# EXERCISE AIM
Take the listing below and print exactly the lines starting at the line containing "Open the соль product link" and ending at the line containing "Select the card", both ends included, and no others.

──────── DATASET EXTRACT ────────

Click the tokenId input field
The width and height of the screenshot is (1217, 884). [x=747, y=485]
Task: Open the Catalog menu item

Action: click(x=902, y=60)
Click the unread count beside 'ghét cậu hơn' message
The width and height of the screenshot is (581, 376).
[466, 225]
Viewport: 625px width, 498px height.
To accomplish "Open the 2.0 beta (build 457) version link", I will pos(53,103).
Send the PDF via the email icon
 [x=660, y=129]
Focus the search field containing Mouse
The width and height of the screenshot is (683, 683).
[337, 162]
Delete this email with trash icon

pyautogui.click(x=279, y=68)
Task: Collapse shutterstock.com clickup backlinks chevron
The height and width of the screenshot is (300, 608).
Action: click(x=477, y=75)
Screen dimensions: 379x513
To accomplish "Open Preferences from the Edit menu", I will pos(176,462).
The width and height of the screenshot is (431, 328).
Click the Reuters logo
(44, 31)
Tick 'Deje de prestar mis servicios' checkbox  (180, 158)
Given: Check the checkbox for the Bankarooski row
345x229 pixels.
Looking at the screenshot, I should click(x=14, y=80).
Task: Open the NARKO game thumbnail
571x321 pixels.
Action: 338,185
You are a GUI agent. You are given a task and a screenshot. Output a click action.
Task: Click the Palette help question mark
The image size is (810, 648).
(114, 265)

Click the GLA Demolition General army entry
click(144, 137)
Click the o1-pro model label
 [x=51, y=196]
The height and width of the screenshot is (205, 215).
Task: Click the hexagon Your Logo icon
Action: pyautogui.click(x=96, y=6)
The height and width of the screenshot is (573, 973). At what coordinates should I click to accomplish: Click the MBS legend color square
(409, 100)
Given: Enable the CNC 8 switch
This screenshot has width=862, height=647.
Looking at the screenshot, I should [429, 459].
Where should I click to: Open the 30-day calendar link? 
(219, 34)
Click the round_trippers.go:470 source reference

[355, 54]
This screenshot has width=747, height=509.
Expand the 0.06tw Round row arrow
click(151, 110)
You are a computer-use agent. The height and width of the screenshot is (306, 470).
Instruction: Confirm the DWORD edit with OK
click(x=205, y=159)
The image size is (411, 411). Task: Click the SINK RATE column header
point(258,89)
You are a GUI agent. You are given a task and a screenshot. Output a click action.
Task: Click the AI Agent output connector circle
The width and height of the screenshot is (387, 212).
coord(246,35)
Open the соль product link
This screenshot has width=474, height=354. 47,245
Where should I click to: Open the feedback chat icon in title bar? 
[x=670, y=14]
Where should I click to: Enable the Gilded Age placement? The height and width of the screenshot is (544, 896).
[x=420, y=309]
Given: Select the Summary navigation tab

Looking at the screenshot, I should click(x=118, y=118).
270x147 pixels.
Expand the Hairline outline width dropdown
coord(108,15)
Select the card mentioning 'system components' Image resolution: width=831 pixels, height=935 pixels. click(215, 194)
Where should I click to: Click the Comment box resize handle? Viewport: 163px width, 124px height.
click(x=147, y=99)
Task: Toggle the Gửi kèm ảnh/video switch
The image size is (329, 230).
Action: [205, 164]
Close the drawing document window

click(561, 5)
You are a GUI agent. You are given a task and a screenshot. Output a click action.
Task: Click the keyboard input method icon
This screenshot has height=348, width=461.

────────

# OUTPUT BELOW
Open the соль product link
This screenshot has width=474, height=354. 47,245
Where should I click to: Open the feedback chat icon in title bar? 
[x=670, y=14]
Where should I click to: Enable the Gilded Age placement? The height and width of the screenshot is (544, 896).
[x=420, y=309]
Given: Select the Summary navigation tab

Looking at the screenshot, I should click(x=118, y=118).
270x147 pixels.
Expand the Hairline outline width dropdown
coord(108,15)
Select the card mentioning 'system components' Image resolution: width=831 pixels, height=935 pixels. click(215, 194)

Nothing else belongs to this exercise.